Go
Search:

DAVID BROWN: LYING UNDERNEATH A PEACH TREE?

  • picture

 “We love playing music and we dream of having a ship that runs on waste oil, so that we may travel the seven seas making new friends and eating salted cod and mangosteen,” reads the manifesto on Brazzaville official web site. Likewise, ‘East L.A. Breeze’ (South China, UK 2006 / Vendluss, US 2007), the fifth studio album of band Brazzaville, takes you to a musical journey through exotic countries and sounds (‘Bosphorus,’ ‘Peach Tree’), peppered with disturbing stories of tragic characters (‘Jesse James,’ ‘Mr. Suicide’), haunting memories (‘1983,’ ‘Madalena’) and a few moments of trembling hope (‘Star Called Sun,’ ‘Morning Light’).

When the L.A. band emerged in the late nineties, author and journalist Neil Strauss (The New York Times / Rolling Stone) suggested us to "think of Brazzaville as vagabond pop for fans of Morphine, Tom Waits, Spain, Leonard Cohen and Tindersticks." At a dinner some months ago, someone who had not heard of Brazzaville asked Brazzaville frontman David Brown how their music was like.
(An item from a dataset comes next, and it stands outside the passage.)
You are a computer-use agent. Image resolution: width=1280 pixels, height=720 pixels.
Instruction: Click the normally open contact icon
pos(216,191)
David gave a shy smile and humbly said: ‘I guess it is basically pop music.’ Undoubtedly, it is pop music, but not in a common sense. Music styles aside, for me, Brazzaville music is solidly centred on melody, David’s warm, soothing voice, and very poignant lyrics. Brazzaville is, above all, the fascinating adventure of singer and song-writer David Brown, a man who you sometimes seem to half-discover in the lyrics of songs like ‘Old Folks,’ ‘Asteroid Fields’ or ‘Taksim,’ that once fifteen-year old boy, who used to live as a runaway in the streets of L.A., taking the bus down to the sea in ‘1983.’
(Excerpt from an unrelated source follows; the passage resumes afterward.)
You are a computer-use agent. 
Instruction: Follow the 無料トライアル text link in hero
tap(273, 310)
I catch up with David in Barcelona, just after his recent tour in the US and just before departing for a number of shows that will take Brazzaville again to Russia and Turkey.
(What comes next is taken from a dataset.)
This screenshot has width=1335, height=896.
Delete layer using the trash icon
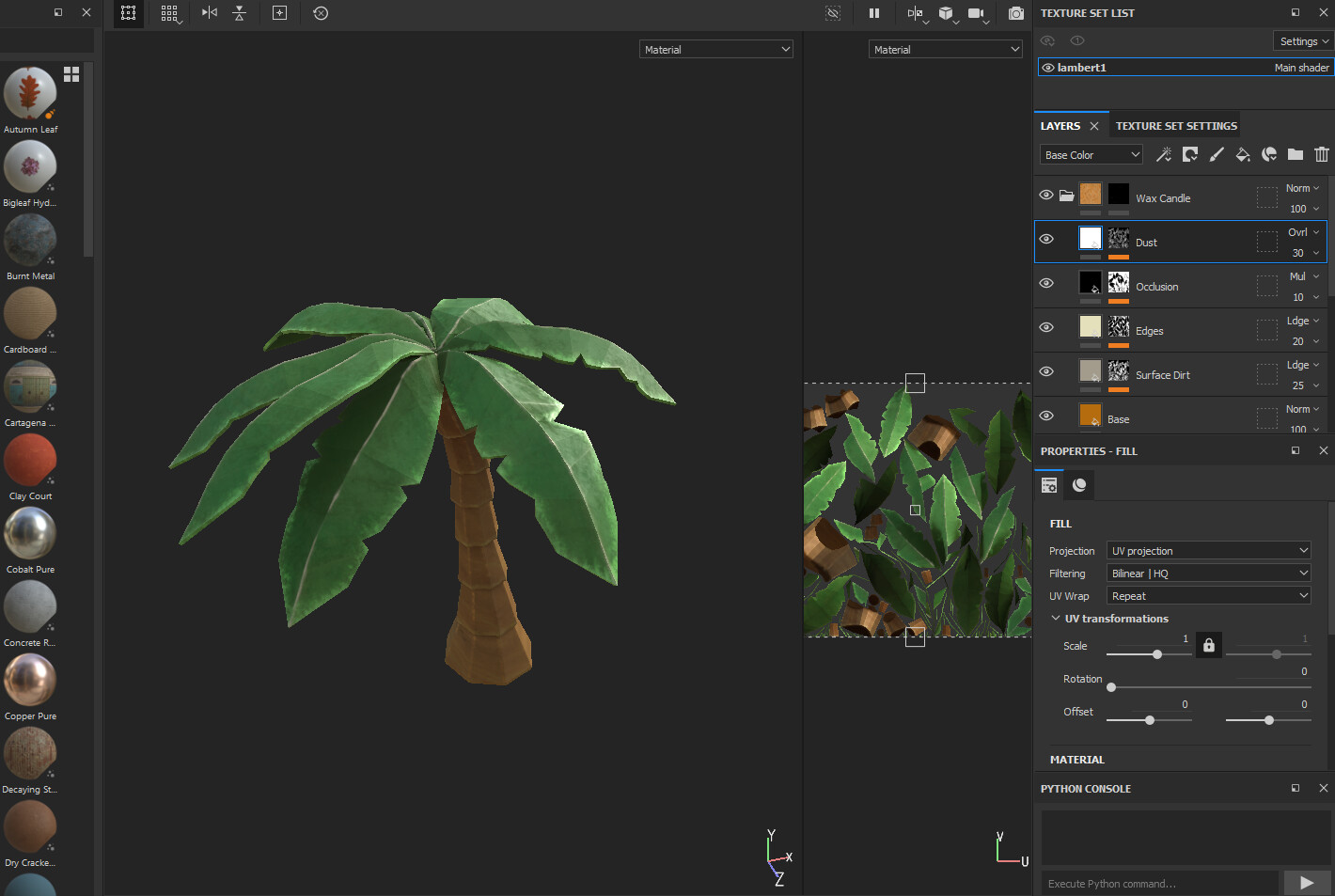click(x=1322, y=155)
LF: How did your musical career start? How were your beginnings?

DB: I guess it began when I bought an old alto saxophone when I was 18 years old. That was the musical side of it. As far as writing lyrics go, that began earlier. My grandmother was a poet and gave me a real appreciation for writing. I began keeping a journal when I was about 15.

LF: You play saxophone in one of the best, or at least most famous, albums of rock history: Beck “Odelay,” and used to tour with the güero from 1997 to 2001. How was to work and be on the road with Beck at that time?

DB: For the most part it was wonderful. He and I met when we were teenagers as part of the coffee house scene in L.A. in the late 80s/early 90s. We were good friends. When he began taking me on the road, it was a really eye opening experience. I had been listening primarily to jazz for several years before that and it got me listening to more contemporary music again.

LF: Do you remember any particularly funny story while touring with Beck?

DB: We were playing a show in Glasgow and the crowd was going wild for us. But the people in the front row refused to get out of their seats. That used to happen a lot especially in L.A. and NY because the front row would be full of bored looking industry people. Beck got angry and we decided to do something about it in the encore. We took the stage and Beck told them all to get up like the rest of the crowd. They wouldn’t, so he and most of the rest of the group jumped into the audience and began a kind of a mini riot. It was all quite funny until the next day when Victor, our drummer, told us that he had spoken to some kids after the show who said that everyone really loved the show, even the people in the front row, but they didn’t get out of their seats because they were handicapped!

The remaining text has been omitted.